A female employee was buying something during her break and said to me, "I didn't know you were pregnant!" First of all, you wouldn't know if I was pregnant because you don't know me. And second, NO. I blame the thick polo shirts we had to wear, tucked into khaki pants. I hold some weight in my stomach but I never thought it was that much.
I was wrong. It happened again as I was Christmas shopping one year. Again, my choice of clothing may have contributed but I really thought people knew not to ask or assume! It happened at a Jamba Juice once. Only a few weeks after a young male employee was clearly flirting with me, the same dude approached me as I was waiting for my smoothie and said something about being pregnant. STOP IT ALREADY! Another time a student of mine congratulated me on my pregnancy. HUH? The funny thing is that she actually had two kids that I had NO CLUE about even though I spent an entire year working with her.
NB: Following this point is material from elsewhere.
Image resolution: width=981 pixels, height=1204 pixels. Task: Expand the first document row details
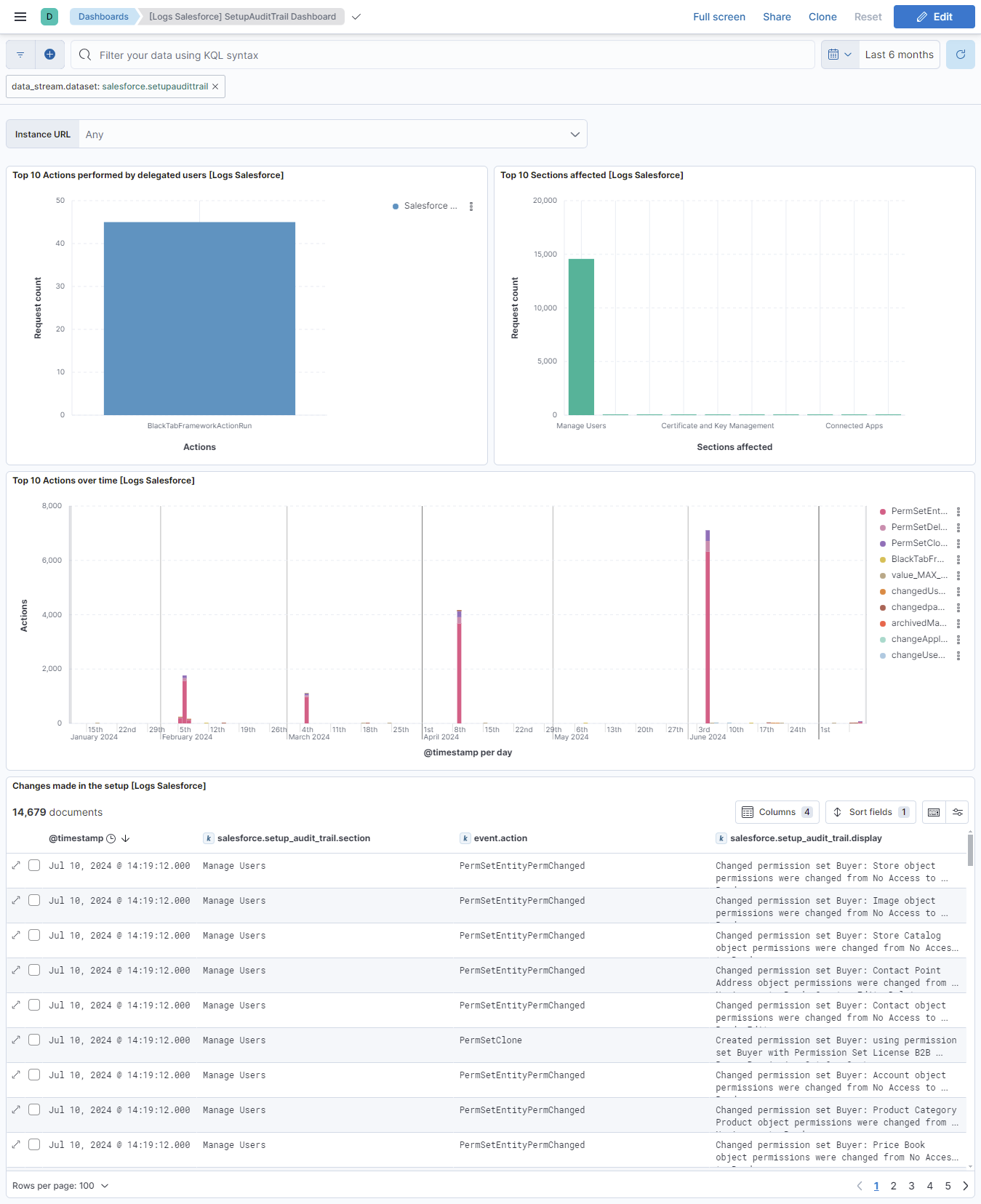(x=16, y=865)

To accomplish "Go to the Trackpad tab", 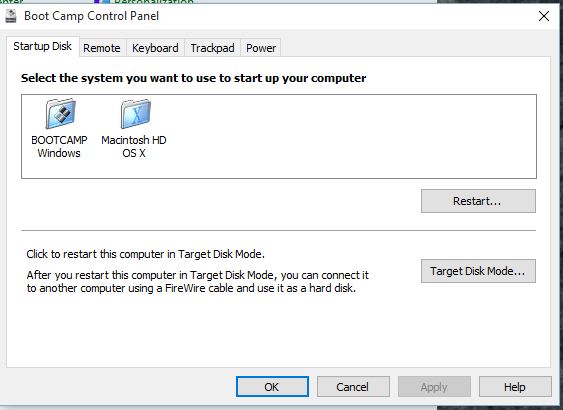I will (x=212, y=48).
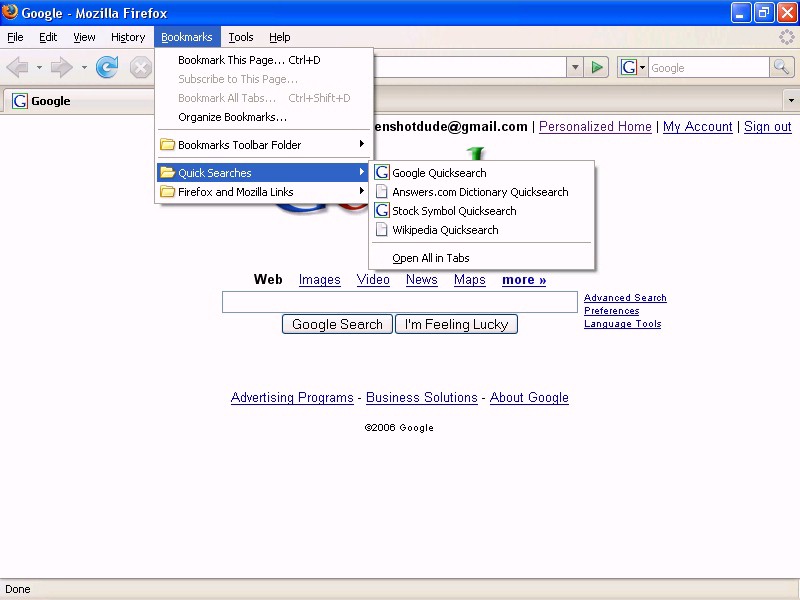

And then there was this time that actually made me cry. In retrospect, I think perhaps this lady thought I was someone else because she was very convinced that I was pregnant.
Do you know how many times strangers have made comments to me about being pregnant over the past 5 months*?
ZERO. ZERO TIMES.
This was my bump last week, at 22 weeks:
I have had one "in context" comment. While waiting in line to use the bathroom at work the other day, the lady in front of me commented how strange it was to have a line in there. She turned and saw me and said "you must really have to go!"
So that was it. I have now come to the conclusion that strangers must just think I'm really proud of my stomach fat. I can't explain how 5-6 times in my life, I have been assumed to be pregnant with a much smaller stomach and now, I'm clearly sporting a bump and I get nothing. Although, with all of the ignorant statements I hear people say to pregnant women, I'm lucky to be in that camp!
*5 MONTHS. I am 4 months from my due date today. My goodness. Time...where does it go!?